YOUR TASK →
Convert the lines below into a JSON list of strings, one string per line, skipping any blank lines. Omit the pictures.

◆ ◆ ◆ ◆ ◆ ◆ ◆

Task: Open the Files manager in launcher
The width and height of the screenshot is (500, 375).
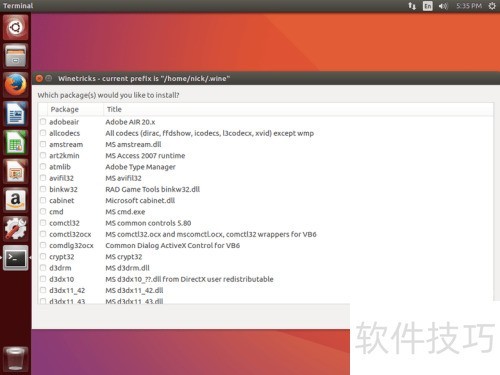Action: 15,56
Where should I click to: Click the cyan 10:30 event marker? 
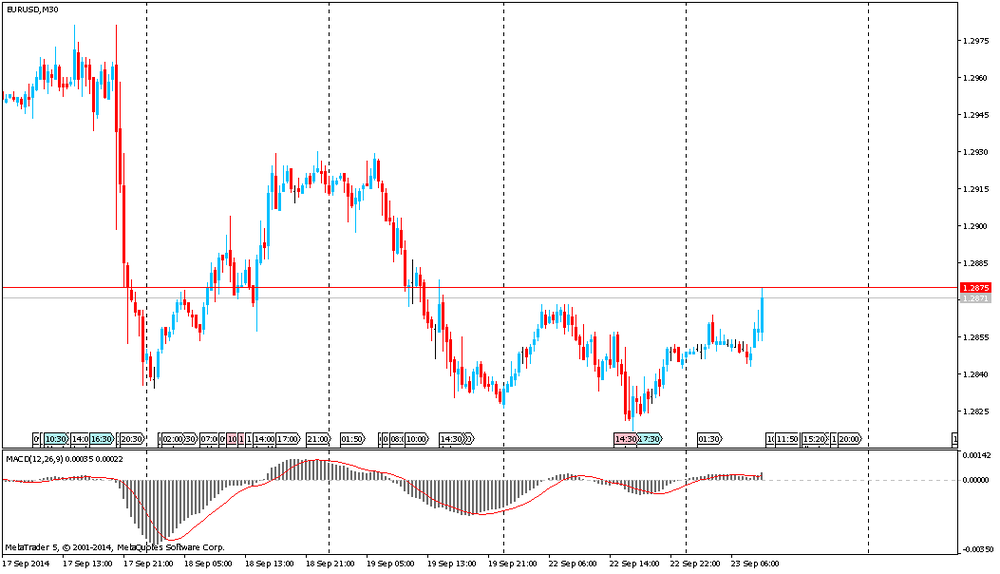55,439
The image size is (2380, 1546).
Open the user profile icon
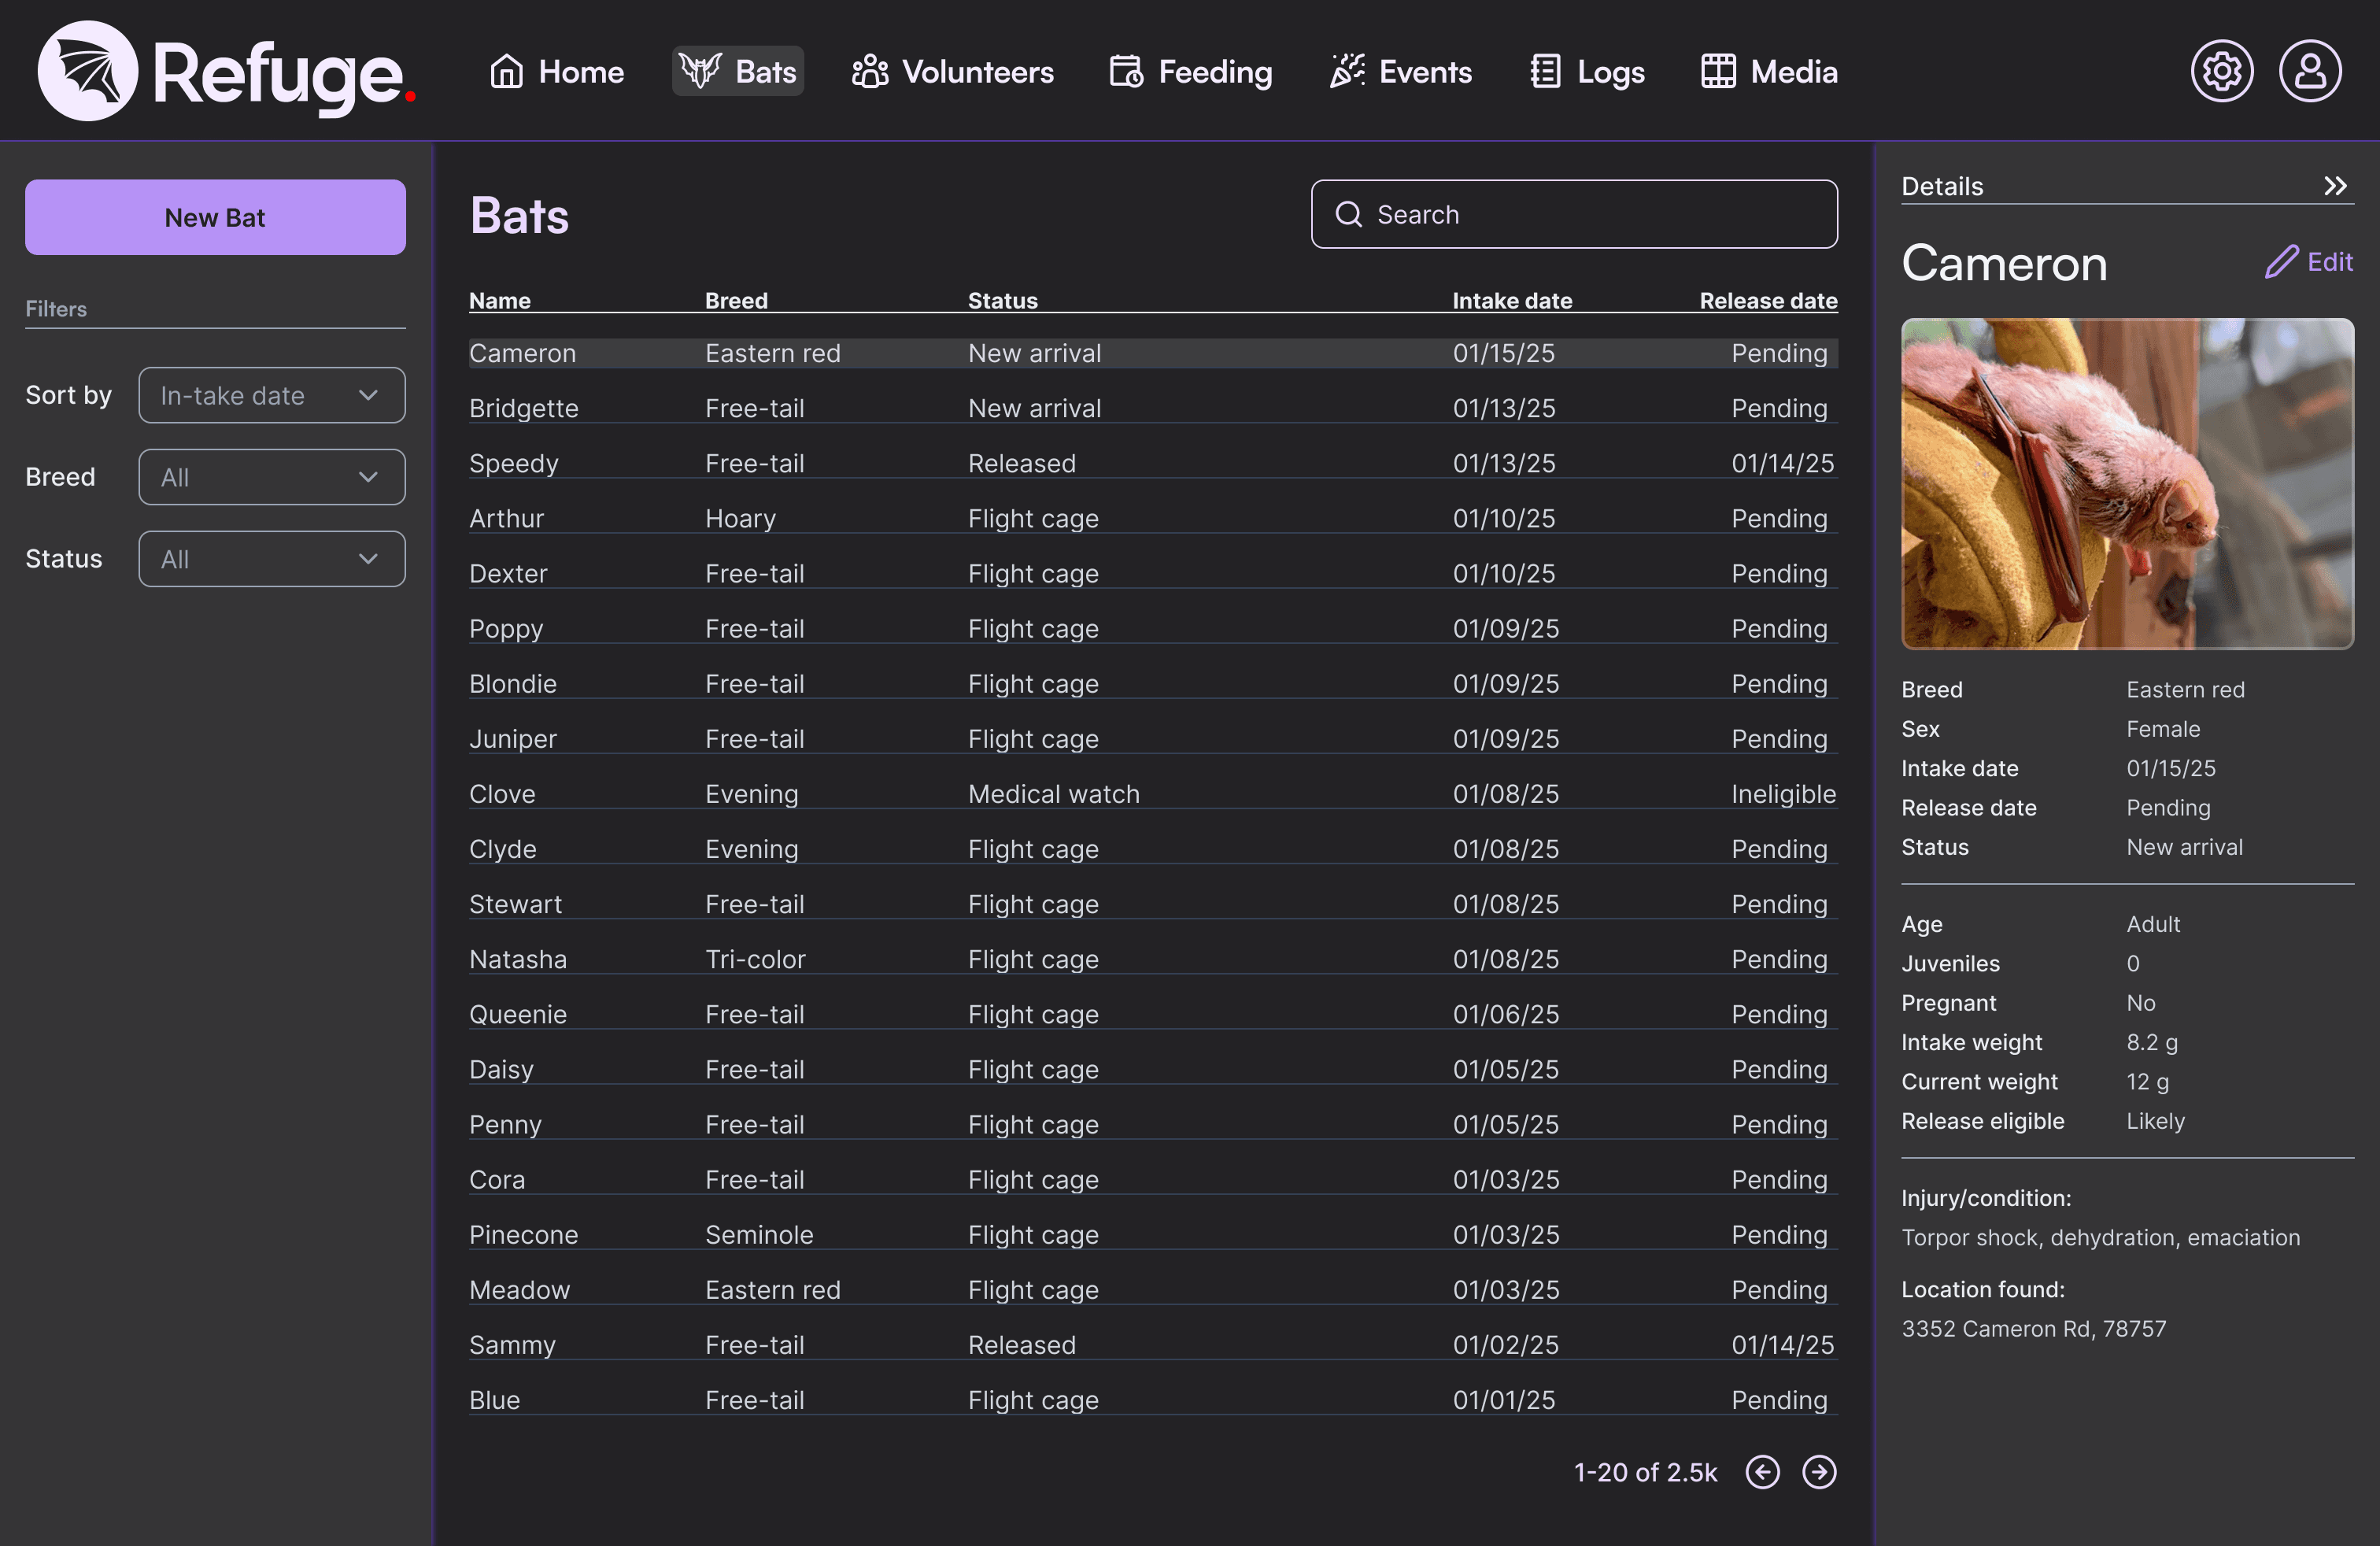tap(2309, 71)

◆ ◆ ◆ ◆ ◆ ◆ ◆

SOLUTION FOR THIS TASK →
[
  "Task: Open the Files manager in launcher",
  "The width and height of the screenshot is (500, 375).",
  "Action: 15,56",
  "Where should I click to: Click the cyan 10:30 event marker? ",
  "55,439",
  "The image size is (2380, 1546).",
  "Open the user profile icon",
  "tap(2309, 71)"
]